[START]
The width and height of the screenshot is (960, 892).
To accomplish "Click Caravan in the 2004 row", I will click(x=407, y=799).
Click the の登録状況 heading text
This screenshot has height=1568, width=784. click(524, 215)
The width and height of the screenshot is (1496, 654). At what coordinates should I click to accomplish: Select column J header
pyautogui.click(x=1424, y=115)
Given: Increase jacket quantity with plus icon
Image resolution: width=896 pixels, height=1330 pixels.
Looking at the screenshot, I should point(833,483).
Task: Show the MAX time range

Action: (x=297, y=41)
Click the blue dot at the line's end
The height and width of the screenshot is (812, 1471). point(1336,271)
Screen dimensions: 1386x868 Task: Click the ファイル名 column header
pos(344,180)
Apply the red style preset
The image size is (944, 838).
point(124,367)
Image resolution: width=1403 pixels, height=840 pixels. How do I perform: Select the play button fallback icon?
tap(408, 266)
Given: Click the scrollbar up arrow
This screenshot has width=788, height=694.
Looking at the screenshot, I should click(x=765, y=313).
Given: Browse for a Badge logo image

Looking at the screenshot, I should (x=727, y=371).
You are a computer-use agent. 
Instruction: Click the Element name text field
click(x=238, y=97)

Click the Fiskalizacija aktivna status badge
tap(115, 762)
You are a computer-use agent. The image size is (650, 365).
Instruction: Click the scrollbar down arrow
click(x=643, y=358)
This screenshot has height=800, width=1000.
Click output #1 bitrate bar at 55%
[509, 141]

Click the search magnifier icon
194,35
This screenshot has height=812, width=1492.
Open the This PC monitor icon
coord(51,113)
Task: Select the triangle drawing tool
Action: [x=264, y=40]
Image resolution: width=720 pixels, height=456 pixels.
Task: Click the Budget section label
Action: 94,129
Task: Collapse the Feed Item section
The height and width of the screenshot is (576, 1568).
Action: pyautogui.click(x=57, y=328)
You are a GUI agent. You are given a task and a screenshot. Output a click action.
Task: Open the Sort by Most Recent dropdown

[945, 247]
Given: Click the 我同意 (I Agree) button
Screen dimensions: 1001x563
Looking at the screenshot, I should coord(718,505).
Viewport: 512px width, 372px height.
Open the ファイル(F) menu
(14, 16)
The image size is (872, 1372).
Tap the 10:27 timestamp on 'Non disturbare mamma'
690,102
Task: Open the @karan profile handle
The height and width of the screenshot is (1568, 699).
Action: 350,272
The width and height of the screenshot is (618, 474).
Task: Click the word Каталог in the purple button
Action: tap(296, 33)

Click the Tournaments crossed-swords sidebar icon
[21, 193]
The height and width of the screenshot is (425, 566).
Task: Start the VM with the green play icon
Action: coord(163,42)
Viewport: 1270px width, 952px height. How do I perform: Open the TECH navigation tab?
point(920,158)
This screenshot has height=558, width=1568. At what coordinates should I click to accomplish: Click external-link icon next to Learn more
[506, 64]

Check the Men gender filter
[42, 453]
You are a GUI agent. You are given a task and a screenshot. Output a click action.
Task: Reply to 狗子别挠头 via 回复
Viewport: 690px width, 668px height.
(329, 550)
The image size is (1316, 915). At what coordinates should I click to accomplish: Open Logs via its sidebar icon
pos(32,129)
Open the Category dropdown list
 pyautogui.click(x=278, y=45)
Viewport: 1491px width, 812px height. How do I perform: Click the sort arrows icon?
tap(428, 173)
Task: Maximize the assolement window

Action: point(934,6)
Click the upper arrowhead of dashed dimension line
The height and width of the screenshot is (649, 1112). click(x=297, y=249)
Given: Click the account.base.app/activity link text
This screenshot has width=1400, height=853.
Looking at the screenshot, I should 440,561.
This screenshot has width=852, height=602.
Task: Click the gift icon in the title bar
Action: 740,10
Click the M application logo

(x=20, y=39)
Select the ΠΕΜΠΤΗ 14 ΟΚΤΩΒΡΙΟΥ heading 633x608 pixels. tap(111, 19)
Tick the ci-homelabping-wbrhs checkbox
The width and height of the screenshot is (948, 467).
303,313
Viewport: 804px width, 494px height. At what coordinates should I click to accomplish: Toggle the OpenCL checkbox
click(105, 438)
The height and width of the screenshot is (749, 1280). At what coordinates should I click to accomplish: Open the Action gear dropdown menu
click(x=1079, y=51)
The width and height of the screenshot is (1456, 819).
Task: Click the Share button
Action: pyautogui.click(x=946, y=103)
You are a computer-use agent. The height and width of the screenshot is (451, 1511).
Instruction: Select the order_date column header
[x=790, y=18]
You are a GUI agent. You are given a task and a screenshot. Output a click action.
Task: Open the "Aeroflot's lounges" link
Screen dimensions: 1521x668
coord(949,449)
[END]
**Request:** Retype the lines above without any changes, beginning with the line that contains "Click the の登録状況 heading text" and ending with the line that contains "pyautogui.click(x=1424, y=115)", including both of those lines.

**Solved problem:**
Click the の登録状況 heading text
This screenshot has height=1568, width=784. click(524, 215)
The width and height of the screenshot is (1496, 654). At what coordinates should I click to accomplish: Select column J header
pyautogui.click(x=1424, y=115)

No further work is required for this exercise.